Data to examine:

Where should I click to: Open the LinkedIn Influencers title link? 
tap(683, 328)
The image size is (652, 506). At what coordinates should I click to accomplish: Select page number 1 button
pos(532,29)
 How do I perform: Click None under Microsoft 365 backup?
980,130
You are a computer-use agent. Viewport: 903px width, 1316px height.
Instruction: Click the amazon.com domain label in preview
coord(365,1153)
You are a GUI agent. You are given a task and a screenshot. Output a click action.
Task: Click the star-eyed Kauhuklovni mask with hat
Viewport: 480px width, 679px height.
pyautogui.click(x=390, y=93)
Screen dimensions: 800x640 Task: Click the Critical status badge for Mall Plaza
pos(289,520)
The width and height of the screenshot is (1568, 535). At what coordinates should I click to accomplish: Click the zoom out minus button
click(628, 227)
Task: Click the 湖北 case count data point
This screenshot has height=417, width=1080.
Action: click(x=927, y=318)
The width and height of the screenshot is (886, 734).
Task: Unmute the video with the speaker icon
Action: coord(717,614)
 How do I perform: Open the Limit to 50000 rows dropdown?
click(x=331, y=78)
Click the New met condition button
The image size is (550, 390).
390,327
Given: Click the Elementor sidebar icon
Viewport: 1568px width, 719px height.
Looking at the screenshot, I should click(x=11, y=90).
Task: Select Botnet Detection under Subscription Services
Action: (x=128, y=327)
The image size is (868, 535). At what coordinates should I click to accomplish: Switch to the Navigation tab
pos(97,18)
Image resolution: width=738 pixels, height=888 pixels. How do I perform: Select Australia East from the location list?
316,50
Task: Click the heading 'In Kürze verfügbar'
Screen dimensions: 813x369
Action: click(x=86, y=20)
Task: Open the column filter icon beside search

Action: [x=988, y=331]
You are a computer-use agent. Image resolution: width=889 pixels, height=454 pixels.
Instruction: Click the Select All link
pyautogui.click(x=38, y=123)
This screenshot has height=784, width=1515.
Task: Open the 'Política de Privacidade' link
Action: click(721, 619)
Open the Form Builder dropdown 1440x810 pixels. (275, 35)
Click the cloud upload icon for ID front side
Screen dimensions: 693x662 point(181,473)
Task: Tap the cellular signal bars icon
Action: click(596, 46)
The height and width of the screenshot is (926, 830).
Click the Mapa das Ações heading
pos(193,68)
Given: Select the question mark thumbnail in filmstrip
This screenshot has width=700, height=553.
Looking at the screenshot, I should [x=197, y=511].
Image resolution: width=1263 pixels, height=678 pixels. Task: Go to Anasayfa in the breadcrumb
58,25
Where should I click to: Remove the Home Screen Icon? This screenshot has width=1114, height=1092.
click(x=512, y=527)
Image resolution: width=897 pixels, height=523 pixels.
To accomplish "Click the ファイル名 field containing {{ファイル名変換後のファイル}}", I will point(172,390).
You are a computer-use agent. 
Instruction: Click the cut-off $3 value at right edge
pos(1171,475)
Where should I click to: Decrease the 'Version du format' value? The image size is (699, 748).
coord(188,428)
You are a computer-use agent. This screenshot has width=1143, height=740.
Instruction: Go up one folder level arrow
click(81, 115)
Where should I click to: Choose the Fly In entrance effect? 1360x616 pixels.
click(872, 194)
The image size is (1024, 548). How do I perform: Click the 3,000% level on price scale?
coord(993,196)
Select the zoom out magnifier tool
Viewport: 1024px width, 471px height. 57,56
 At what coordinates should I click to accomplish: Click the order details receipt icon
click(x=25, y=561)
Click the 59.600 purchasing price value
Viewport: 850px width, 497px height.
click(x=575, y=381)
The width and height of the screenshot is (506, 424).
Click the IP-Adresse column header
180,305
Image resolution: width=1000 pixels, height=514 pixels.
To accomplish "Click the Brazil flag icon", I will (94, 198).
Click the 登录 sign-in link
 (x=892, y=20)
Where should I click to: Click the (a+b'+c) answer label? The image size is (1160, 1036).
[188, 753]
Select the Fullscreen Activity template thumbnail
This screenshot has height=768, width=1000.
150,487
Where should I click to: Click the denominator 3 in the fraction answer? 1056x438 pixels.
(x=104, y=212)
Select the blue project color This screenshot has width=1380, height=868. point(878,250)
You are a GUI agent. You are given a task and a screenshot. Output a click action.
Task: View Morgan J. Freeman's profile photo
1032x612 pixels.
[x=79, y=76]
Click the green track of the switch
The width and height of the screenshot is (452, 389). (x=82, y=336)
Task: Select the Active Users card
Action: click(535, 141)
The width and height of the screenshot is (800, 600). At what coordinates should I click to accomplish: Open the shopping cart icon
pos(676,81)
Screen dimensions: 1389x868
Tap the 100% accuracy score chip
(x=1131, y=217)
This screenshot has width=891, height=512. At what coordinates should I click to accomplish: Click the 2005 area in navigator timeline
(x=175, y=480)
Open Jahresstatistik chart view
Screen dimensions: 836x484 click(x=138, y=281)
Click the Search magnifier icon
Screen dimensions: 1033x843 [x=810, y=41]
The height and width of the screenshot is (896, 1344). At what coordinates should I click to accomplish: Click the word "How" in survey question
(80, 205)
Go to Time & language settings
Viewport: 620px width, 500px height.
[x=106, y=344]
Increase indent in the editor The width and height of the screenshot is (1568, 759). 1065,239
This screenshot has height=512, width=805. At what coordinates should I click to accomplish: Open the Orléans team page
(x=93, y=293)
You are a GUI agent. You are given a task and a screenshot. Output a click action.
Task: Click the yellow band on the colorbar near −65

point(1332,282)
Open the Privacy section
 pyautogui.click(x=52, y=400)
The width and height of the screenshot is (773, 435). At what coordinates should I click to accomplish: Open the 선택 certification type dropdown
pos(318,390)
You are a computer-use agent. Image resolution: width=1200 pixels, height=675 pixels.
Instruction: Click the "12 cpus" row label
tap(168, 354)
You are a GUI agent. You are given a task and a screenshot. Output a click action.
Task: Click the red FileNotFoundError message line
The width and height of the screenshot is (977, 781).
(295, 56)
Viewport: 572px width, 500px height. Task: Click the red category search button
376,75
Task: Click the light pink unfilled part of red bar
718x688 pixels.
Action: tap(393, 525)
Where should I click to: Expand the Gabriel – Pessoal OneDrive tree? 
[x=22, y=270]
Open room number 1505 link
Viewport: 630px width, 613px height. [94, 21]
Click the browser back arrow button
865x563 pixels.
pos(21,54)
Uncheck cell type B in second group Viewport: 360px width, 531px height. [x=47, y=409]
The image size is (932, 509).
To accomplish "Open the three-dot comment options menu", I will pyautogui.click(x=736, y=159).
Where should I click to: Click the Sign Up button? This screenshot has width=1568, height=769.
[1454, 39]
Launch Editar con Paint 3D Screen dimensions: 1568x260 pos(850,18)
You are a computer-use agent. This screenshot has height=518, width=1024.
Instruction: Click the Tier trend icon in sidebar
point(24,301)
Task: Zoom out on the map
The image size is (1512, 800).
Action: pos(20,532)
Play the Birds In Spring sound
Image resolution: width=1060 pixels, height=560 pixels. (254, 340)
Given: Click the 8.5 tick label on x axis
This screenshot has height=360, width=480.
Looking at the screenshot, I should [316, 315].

What you need to do: Give every line of the listing again. Keep each one exact.

Exercise solution:
Where should I click to: Open the LinkedIn Influencers title link? 
tap(683, 328)
The image size is (652, 506). At what coordinates should I click to accomplish: Select page number 1 button
pos(532,29)
 How do I perform: Click None under Microsoft 365 backup?
980,130
You are a computer-use agent. Viewport: 903px width, 1316px height.
Instruction: Click the amazon.com domain label in preview
coord(365,1153)
You are a GUI agent. You are given a task and a screenshot. Output a click action.
Task: Click the star-eyed Kauhuklovni mask with hat
Viewport: 480px width, 679px height.
pyautogui.click(x=390, y=93)
Screen dimensions: 800x640 Task: Click the Critical status badge for Mall Plaza
pos(289,520)
The width and height of the screenshot is (1568, 535). At what coordinates should I click to accomplish: Click the zoom out minus button
click(628, 227)
Task: Click the 湖北 case count data point
This screenshot has height=417, width=1080.
Action: click(x=927, y=318)
The width and height of the screenshot is (886, 734).
Task: Unmute the video with the speaker icon
Action: coord(717,614)
 How do I perform: Open the Limit to 50000 rows dropdown?
click(x=331, y=78)
Click the New met condition button
The image size is (550, 390).
390,327
Given: Click the Elementor sidebar icon
Viewport: 1568px width, 719px height.
Looking at the screenshot, I should click(x=11, y=90).
Task: Select Botnet Detection under Subscription Services
Action: (x=128, y=327)
The image size is (868, 535). At what coordinates should I click to accomplish: Switch to the Navigation tab
pos(97,18)
Image resolution: width=738 pixels, height=888 pixels. How do I perform: Select Australia East from the location list?
316,50
Task: Click the heading 'In Kürze verfügbar'
Screen dimensions: 813x369
Action: click(x=86, y=20)
Task: Open the column filter icon beside search

Action: [x=988, y=331]
You are a computer-use agent. Image resolution: width=889 pixels, height=454 pixels.
Instruction: Click the Select All link
pyautogui.click(x=38, y=123)
This screenshot has height=784, width=1515.
Task: Open the 'Política de Privacidade' link
Action: click(721, 619)
Open the Form Builder dropdown 1440x810 pixels. (275, 35)
Click the cloud upload icon for ID front side
Screen dimensions: 693x662 point(181,473)
Task: Tap the cellular signal bars icon
Action: click(596, 46)
The height and width of the screenshot is (926, 830).
Click the Mapa das Ações heading
pos(193,68)
Given: Select the question mark thumbnail in filmstrip
This screenshot has width=700, height=553.
Looking at the screenshot, I should [x=197, y=511].
Image resolution: width=1263 pixels, height=678 pixels. Task: Go to Anasayfa in the breadcrumb
58,25
Where should I click to: Remove the Home Screen Icon? This screenshot has width=1114, height=1092.
click(x=512, y=527)
Image resolution: width=897 pixels, height=523 pixels.
To accomplish "Click the ファイル名 field containing {{ファイル名変換後のファイル}}", I will point(172,390).
You are a computer-use agent. 
Instruction: Click the cut-off $3 value at right edge
pos(1171,475)
Where should I click to: Decrease the 'Version du format' value? The image size is (699, 748).
coord(188,428)
You are a computer-use agent. This screenshot has width=1143, height=740.
Instruction: Go up one folder level arrow
click(81, 115)
Where should I click to: Choose the Fly In entrance effect? 1360x616 pixels.
click(872, 194)
The image size is (1024, 548). How do I perform: Click the 3,000% level on price scale?
coord(993,196)
Select the zoom out magnifier tool
Viewport: 1024px width, 471px height. 57,56
 At what coordinates should I click to accomplish: Click the order details receipt icon
click(x=25, y=561)
Click the 59.600 purchasing price value
Viewport: 850px width, 497px height.
click(x=575, y=381)
The width and height of the screenshot is (506, 424).
Click the IP-Adresse column header
180,305
Image resolution: width=1000 pixels, height=514 pixels.
To accomplish "Click the Brazil flag icon", I will (94, 198).
Click the 登录 sign-in link
 (x=892, y=20)
Where should I click to: Click the (a+b'+c) answer label? The image size is (1160, 1036).
[188, 753]
Select the Fullscreen Activity template thumbnail
This screenshot has height=768, width=1000.
150,487
Where should I click to: Click the denominator 3 in the fraction answer? 1056x438 pixels.
(x=104, y=212)
Select the blue project color This screenshot has width=1380, height=868. point(878,250)
You are a GUI agent. You are given a task and a screenshot. Output a click action.
Task: View Morgan J. Freeman's profile photo
1032x612 pixels.
[x=79, y=76]
Click the green track of the switch
The width and height of the screenshot is (452, 389). (x=82, y=336)
Task: Select the Active Users card
Action: click(535, 141)
The width and height of the screenshot is (800, 600). At what coordinates should I click to accomplish: Open the shopping cart icon
pos(676,81)
Screen dimensions: 1389x868
Tap the 100% accuracy score chip
(x=1131, y=217)
This screenshot has width=891, height=512. At what coordinates should I click to accomplish: Click the 2005 area in navigator timeline
(x=175, y=480)
Open Jahresstatistik chart view
Screen dimensions: 836x484 click(x=138, y=281)
Click the Search magnifier icon
Screen dimensions: 1033x843 [x=810, y=41]
The height and width of the screenshot is (896, 1344). At what coordinates should I click to accomplish: Click the word "How" in survey question
(80, 205)
Go to Time & language settings
Viewport: 620px width, 500px height.
[x=106, y=344]
Increase indent in the editor The width and height of the screenshot is (1568, 759). 1065,239
This screenshot has height=512, width=805. At what coordinates should I click to accomplish: Open the Orléans team page
(x=93, y=293)
You are a GUI agent. You are given a task and a screenshot. Output a click action.
Task: Click the yellow band on the colorbar near −65

point(1332,282)
Open the Privacy section
 pyautogui.click(x=52, y=400)
The width and height of the screenshot is (773, 435). At what coordinates should I click to accomplish: Open the 선택 certification type dropdown
pos(318,390)
You are a computer-use agent. Image resolution: width=1200 pixels, height=675 pixels.
Instruction: Click the "12 cpus" row label
tap(168, 354)
You are a GUI agent. You are given a task and a screenshot. Output a click action.
Task: Click the red FileNotFoundError message line
The width and height of the screenshot is (977, 781).
(295, 56)
Viewport: 572px width, 500px height. Task: Click the red category search button
376,75
Task: Click the light pink unfilled part of red bar
718x688 pixels.
Action: tap(393, 525)
Where should I click to: Expand the Gabriel – Pessoal OneDrive tree? 
[x=22, y=270]
Open room number 1505 link
Viewport: 630px width, 613px height. [94, 21]
Click the browser back arrow button
865x563 pixels.
pos(21,54)
Uncheck cell type B in second group Viewport: 360px width, 531px height. [x=47, y=409]
The image size is (932, 509).
To accomplish "Open the three-dot comment options menu", I will pyautogui.click(x=736, y=159).
Where should I click to: Click the Sign Up button? This screenshot has width=1568, height=769.
[1454, 39]
Launch Editar con Paint 3D Screen dimensions: 1568x260 pos(850,18)
You are a computer-use agent. This screenshot has height=518, width=1024.
Instruction: Click the Tier trend icon in sidebar
point(24,301)
Task: Zoom out on the map
The image size is (1512, 800).
Action: pos(20,532)
Play the Birds In Spring sound
Image resolution: width=1060 pixels, height=560 pixels. (254, 340)
Given: Click the 8.5 tick label on x axis
This screenshot has height=360, width=480.
Looking at the screenshot, I should [316, 315].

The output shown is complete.